True trivia mastery is attained only when one has a set of factoids appropriate for every conversational context. The fund of knowledge required employs much time and many synapses. GA, in contrast, offers a minimal set of ideas it claims to be relevant to any human situation. Like the factoid master, the generative anthropologist provokes resentment, but for just the opposite reason. The one has too many stories to tell, the other too few; both are suspected of holding a faith that puts them outside the normal range of human conversation.
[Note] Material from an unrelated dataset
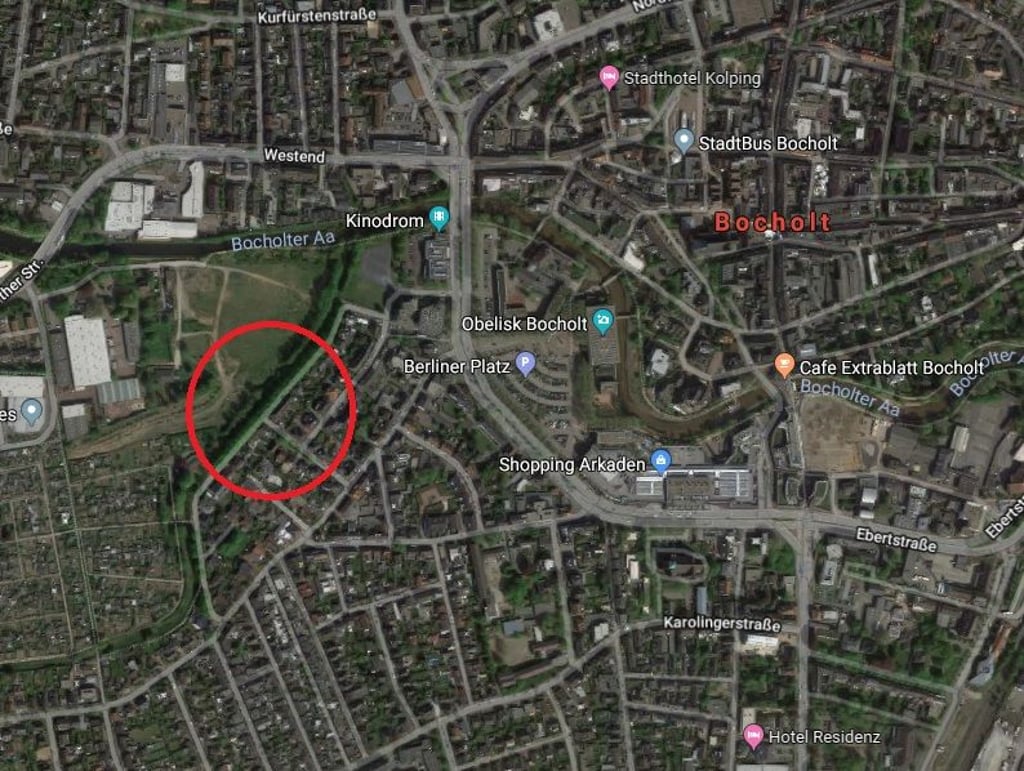This screenshot has height=771, width=1024.
Task: Click the blue location pin at left edge
Action: pyautogui.click(x=31, y=411)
It is a mistake to think of faith as confined within the traditional scope of religious rhetoric. Belief in “life after death,” in heaven, hell, or purgatory, is a sign of faith rather than its substance. Whatever we may think about the hereafter, most people behave in this world in such a way as to give meaning to their existence, be it though career ambition or love, not to speak of the subordinate goals that make each day a series of minor tragedies and comedies. Outside the realm of pure terror and pain where one thinks only of survival–and even there–the goals we set for ourselves are based on a faith inseparable from human culture and its representations. Human aspirations, dependent on our possession of language, are incommensurable with the aims of survival and reproduction that we share with animals. Nor can they be understood if language is understood merely as a tool for the manipulation of the environment.

Bronx Romanticism and the factoid cult are two forms of the life of faith. What separates the Romantic from the trivia master is what separated Protestant from Catholic in the Reformation: salvation through faith versus salvation through works. Works too are demonstrations of faith, in the Jewish religion even more than the Catholic. But there is an important difference between a conception of faith that privileges these demonstrations and one that views them as contingent manifestations of a prior state of grace. One says, “by knowing important facts and communicating them to you, I participate along with you in an absolute sense of significance.” The other, “our shared absolute sense of significance is demonstrated by my not having to know any facts.” The factoid master performs good works by placing his trivia in conversation. He knows that you too could look them up in the almanac, but the fact that a beggar could get a job does not diminish the sanctity of alms. The minimalist Romantic, on the other hand, disdains mere local utility; he contributes his sublime ideas to humanity as a whole.

GA is my way of justifying Bronx Romanticism to those born far from Yankee Stadium. Its minimalism locates the priority of form over content, of faith over works, of hedgehog over fox, at the very origin of humanity. The sense of dispossession from the positive world of facts that leads me to find refuge in transcendence and abstraction can be vindicated only if this intuition is the right one after all, the generative principle of the human, the missing link between positive science and humanistic faith.

The theory of the “little bang” expresses my faith that my own experience of significance is universal, that my need to communicate some significant truth to the world is inherited from the origin of human representation. My intuition tells me that this same need to participate in significance drives everyone else as well; it is inseparable from our participation in language and in human collectivities whose primary need is to protect themselves from internal violence.

Religious people will tell you that you “really” believe in God even if you deny it. The person of faith can conceive of others only through the mediation of faith; he translates the other’s self-concept into the terms of his own. Although this is not an argument for any particular faith, it argues the truth of faith as such, the minimal truth that the originary hypothesis seeks to capture.